* [TEXT EXCERPT]
============================================================
Bayes’ Theorem states that the conditional probability of an event, based on the occurrence of another event, is equal to the likelihood of the second event given the first event multiplied by the probability of the first event.

**What Is Calculated in Bayes’ Theorem?**

Bayes’ Theorem calculates the conditional probability of an event, based on the values of specific related known probabilities.

**What Is a Bayes’ Theorem Calculator?**

A Bayes’ Theorem Calculator figures the probability of an event **A** conditional on another event **B**, given the prior probabilities of **A** and **B**, and the probability of **B** conditional on **A**. It calculates conditional probabilities based on known probabilities.

**How Is Bayes’ Theorem Used in Machine Learning?**

Bayes Theorem provides a useful method for thinking about the relationship between a data set and a probability. In other words, the theorem says that the probability of a given hypothesis being true based on specific observed data can be stated as finding the probability of observing the data given the hypothesis multiplied by the probability of the hypothesis being true regardless of the data, divided by the probability of observing the data regardless of the hypothesis.

**The Bottom Line**

At its simplest, Bayes’ Theorem takes a test result and relates it to the conditional probability of that test result given other related events. For high probability false positives, the Theorem gives a more reasoned likelihood of a particular outcome.

P(A|B) = [P(B|A).P(A)]/[P(B)]

Where:

- P(A|B) – the probability of event A occurring, given event B has occurred
- P(B|A) – the probability of event B occurring, given event A has occurred
- P(A) – the probability of event A
- P(B) – the probability of event B
============================================================
* [AIM] Please rewrite the paragraph in the Bayes' Theorem text that begins "Bayes Theorem provides a useful method" as a short bulleted list that keeps its main facts. The items are separate material and are not part of the Bayes' Theorem text.

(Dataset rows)
============================================================
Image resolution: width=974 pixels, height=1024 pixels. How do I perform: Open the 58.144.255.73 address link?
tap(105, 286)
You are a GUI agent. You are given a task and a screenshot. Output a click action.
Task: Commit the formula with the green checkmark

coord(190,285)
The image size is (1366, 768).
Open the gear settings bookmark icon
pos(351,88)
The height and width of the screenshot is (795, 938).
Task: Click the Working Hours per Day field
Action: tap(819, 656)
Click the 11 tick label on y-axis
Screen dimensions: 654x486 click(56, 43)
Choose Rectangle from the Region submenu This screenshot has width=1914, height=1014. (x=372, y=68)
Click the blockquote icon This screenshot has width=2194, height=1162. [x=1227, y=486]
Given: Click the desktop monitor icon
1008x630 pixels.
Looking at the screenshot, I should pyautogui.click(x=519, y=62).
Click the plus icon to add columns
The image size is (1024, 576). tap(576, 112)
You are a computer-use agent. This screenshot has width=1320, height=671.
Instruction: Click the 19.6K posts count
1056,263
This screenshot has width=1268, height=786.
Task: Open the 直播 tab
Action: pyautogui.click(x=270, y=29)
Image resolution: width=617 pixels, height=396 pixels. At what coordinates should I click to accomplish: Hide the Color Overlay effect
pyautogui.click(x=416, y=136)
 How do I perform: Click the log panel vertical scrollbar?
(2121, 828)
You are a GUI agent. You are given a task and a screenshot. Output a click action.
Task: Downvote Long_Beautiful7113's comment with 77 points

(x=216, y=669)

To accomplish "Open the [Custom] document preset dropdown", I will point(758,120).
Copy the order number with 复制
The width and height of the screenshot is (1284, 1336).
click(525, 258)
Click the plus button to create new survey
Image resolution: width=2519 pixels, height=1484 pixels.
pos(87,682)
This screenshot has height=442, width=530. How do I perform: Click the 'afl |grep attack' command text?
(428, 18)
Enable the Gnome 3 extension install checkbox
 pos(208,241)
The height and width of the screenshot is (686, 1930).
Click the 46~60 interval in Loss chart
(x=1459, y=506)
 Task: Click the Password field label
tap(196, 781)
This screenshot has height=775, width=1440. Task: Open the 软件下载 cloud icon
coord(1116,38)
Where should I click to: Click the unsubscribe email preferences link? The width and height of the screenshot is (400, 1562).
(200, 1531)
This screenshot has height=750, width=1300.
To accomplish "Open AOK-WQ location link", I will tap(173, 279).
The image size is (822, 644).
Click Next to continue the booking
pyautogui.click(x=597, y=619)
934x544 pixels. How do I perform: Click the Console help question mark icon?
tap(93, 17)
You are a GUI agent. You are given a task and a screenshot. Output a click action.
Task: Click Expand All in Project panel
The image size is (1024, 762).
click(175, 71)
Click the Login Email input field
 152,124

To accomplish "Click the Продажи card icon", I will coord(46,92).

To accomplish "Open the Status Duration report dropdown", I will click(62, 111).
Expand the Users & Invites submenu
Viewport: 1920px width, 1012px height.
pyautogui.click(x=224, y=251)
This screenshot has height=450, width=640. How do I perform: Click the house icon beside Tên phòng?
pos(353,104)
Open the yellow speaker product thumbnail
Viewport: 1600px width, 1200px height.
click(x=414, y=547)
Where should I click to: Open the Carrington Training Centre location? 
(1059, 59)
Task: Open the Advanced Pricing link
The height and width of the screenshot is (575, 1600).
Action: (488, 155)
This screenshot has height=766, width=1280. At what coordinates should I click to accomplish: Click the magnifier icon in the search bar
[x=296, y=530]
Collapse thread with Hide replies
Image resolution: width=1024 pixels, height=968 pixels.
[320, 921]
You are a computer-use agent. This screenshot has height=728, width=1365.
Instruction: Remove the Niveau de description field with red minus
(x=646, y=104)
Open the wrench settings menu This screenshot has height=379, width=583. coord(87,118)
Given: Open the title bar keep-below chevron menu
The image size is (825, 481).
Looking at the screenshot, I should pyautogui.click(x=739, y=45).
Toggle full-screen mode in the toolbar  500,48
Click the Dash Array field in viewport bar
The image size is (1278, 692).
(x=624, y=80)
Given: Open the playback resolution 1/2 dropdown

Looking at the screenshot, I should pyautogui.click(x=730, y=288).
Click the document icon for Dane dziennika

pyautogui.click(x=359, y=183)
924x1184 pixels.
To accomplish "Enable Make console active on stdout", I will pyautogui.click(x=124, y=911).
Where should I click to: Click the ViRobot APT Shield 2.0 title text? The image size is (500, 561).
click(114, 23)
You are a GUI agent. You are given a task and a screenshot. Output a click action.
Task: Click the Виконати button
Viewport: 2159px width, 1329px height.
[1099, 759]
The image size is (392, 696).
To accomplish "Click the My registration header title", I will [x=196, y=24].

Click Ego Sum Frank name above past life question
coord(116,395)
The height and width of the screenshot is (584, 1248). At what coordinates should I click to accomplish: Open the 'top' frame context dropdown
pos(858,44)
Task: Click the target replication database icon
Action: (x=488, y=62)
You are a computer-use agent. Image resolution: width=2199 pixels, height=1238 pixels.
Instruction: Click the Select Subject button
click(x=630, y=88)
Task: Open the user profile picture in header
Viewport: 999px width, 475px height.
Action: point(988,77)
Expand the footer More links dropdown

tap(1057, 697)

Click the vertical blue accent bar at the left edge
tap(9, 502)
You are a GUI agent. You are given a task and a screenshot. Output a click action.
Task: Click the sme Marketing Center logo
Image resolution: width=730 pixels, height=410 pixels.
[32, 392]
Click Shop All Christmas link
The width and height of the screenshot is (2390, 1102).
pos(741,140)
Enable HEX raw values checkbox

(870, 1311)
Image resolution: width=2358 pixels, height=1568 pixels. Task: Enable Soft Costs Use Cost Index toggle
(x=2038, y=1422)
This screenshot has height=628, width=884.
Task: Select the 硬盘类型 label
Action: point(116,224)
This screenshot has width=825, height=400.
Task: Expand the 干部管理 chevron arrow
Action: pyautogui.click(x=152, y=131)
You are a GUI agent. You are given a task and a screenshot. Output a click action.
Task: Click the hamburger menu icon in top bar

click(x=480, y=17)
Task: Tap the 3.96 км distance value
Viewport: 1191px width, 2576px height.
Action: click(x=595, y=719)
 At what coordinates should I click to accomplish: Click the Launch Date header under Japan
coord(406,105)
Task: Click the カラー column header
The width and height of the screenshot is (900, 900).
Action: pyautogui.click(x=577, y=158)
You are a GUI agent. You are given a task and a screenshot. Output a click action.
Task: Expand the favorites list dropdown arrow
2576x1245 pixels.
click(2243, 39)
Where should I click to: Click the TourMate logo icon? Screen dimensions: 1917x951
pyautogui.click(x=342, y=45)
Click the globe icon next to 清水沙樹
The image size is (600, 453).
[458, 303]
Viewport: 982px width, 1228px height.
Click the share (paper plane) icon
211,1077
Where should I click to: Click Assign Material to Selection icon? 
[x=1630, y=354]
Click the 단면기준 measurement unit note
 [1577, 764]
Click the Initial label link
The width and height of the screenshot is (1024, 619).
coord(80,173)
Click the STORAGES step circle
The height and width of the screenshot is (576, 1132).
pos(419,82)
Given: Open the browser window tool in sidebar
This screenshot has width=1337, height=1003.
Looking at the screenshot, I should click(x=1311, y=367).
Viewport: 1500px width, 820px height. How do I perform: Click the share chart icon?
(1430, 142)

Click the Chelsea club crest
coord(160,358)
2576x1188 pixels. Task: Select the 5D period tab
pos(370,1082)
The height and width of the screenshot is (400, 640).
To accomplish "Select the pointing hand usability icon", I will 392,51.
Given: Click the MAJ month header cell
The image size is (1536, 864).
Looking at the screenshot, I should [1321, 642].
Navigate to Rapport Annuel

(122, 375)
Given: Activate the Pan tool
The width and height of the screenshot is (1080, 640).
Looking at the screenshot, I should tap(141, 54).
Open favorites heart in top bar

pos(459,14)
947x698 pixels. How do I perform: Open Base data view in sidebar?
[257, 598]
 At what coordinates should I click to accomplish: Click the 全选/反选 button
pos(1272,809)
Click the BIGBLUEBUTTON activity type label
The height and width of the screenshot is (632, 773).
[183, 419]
============================================================
* [RESULT OF THIS EXERCISE]
- Bayes' Theorem offers a useful way to think about the relationship between a data set and a probability.
- The probability that a hypothesis is true, given specific observed data, equals:
  - the probability of observing the data given the hypothesis,
  - multiplied by the probability of the hypothesis being true regardless of the data,
  - divided by the probability of observing the data regardless of the hypothesis.